Возможность увидеть, а может быть и услышать Ленина, человека, который в течение десяти лет владел моими мыслями, взволновала меня.
– Где же мы с тобой встретимся? – спросил я.
– Приходи в особняк Кшесинской, Знаешь, где? Там наш ЦК и Петербургский комитет.
Василий объяснил, как проехать на Кронверкский проспект, где находился особняк балерины Кшесинской.
– Приходи часов в десять вечера. Поезд должен прибыть в одиннадцать.
– Приду обязательно,
– Ну и прекрасно, – Василий потер руки (жест совсем ему не свойственный). – Меня очень интересует, как Ленин поведет себя в этой сложной обстановке. Что он скажет?

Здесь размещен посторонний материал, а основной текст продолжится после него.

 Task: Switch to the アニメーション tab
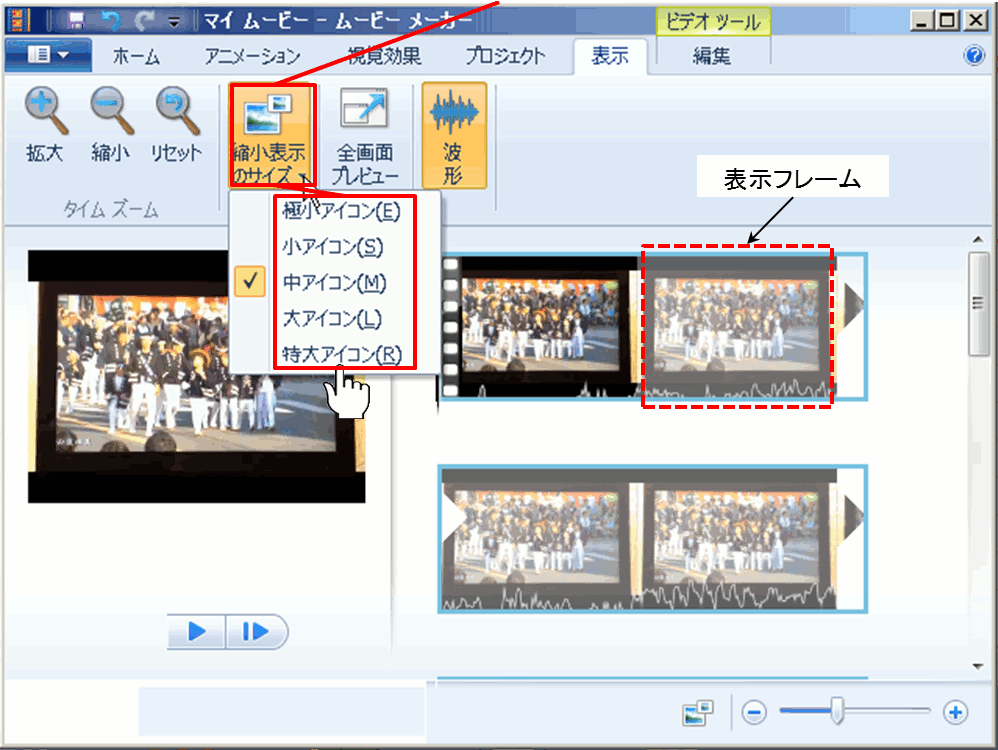coord(252,56)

– Интересно, интересно, – вторил я Василию.
Было уже часов семь.
– О! Как пролетело время! – Я стал одеваться.
* * *
Василий пошел проводить меня. Мы направились в сторону Тучкова моста. Был тихий и прозрачный вечер, и хотя по обе стороны улицы высились каменные дома, тем не менее в воздухе чувствовалось приближение весны.
Навстречу нам, мечтая о чем-то и прижимаясь друг к другу, медленно шли юноши и девушки. Это были студенты и, по-видимому, курсистки.

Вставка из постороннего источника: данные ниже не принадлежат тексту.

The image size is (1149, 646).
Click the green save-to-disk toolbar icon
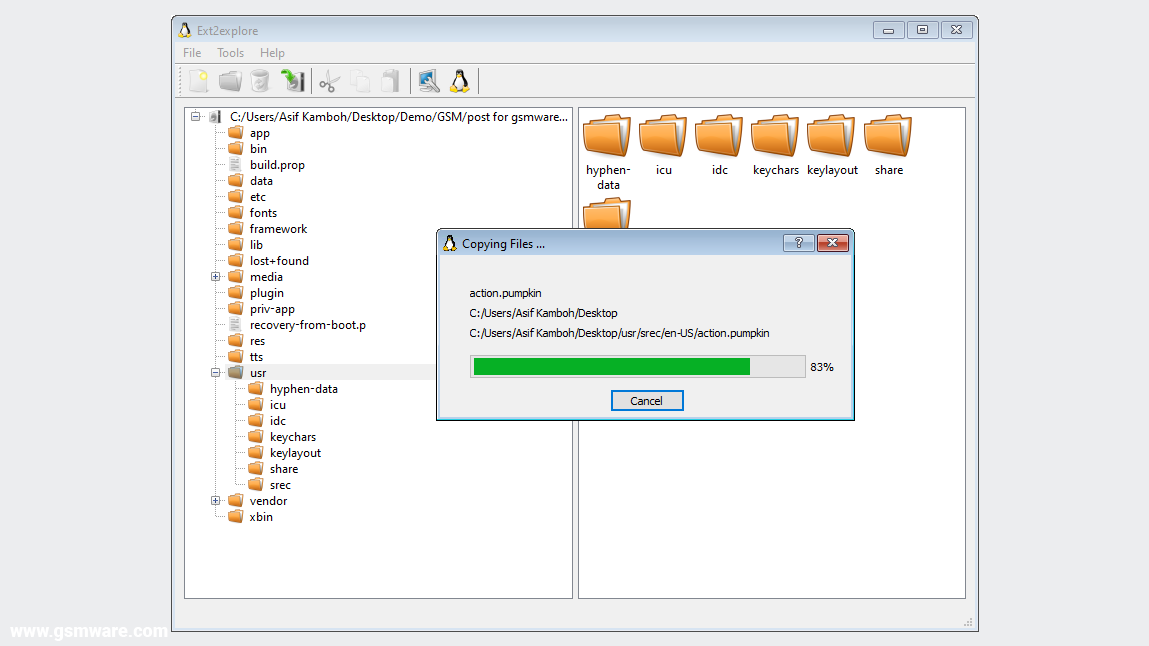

– Революция может перевернуть государство, весь мир, – сказал Василий, – а вот это, – он указал движением головы на парочку, шедшую нам навстречу, – это останется. Никакая революция этого не перевернет и не отменит. Сейчас, можно сказать, решается судьба России, а им хоть бы что – лепечут себе.
– У тебя, Василий, чудесная жена, – сказал я. – Ты, вероятно, тоже иногда забываешь обо всем на свете.
– Такова природа человека, – ответил Василий, оглядывая небо. Он добавил: – Нет ничего сильнее любви.
– Вон как ты теперь говоришь! Значит, любовь сильнее революции?
– Сильнее, – ответил, смеясь, Василий.
– А я думал, ты это серьезно, – сказал я.
Мы оба посмеялись.
Дошли до Тучкова моста.
– Помнишь, Василий, ты рассказывал мне о петербургских закатах солнца?
– Не помню.
– Не помнишь? А я твой рассказ запомнил и буду помнить всю жизнь. Но вот о петербургских ночах ты ничего не говорил. Они ведь совершенно волшебны.
– Ты пишешь, Виктор?
– Пишу… Этим и хлеб себе зарабатываю.
– Как литератор, ты огромную пользу можешь принести революции, но надо отдаться литературе.
Мы сошли с моста. Нас догонял трамвай.
– Семерка, – сказал Василий. – Пойдем быстрее. Тут остановка. Доедешь до самой Пушкинской улицы.
Трамвай нагнал нас и остановился. Я взошел на переднюю площадку прицепного вагона.
– Не опаздывай!
– Нет, нет!
Между вагонами заскрипело железо, и трамвай помчался по Первой линии Васильевского острова».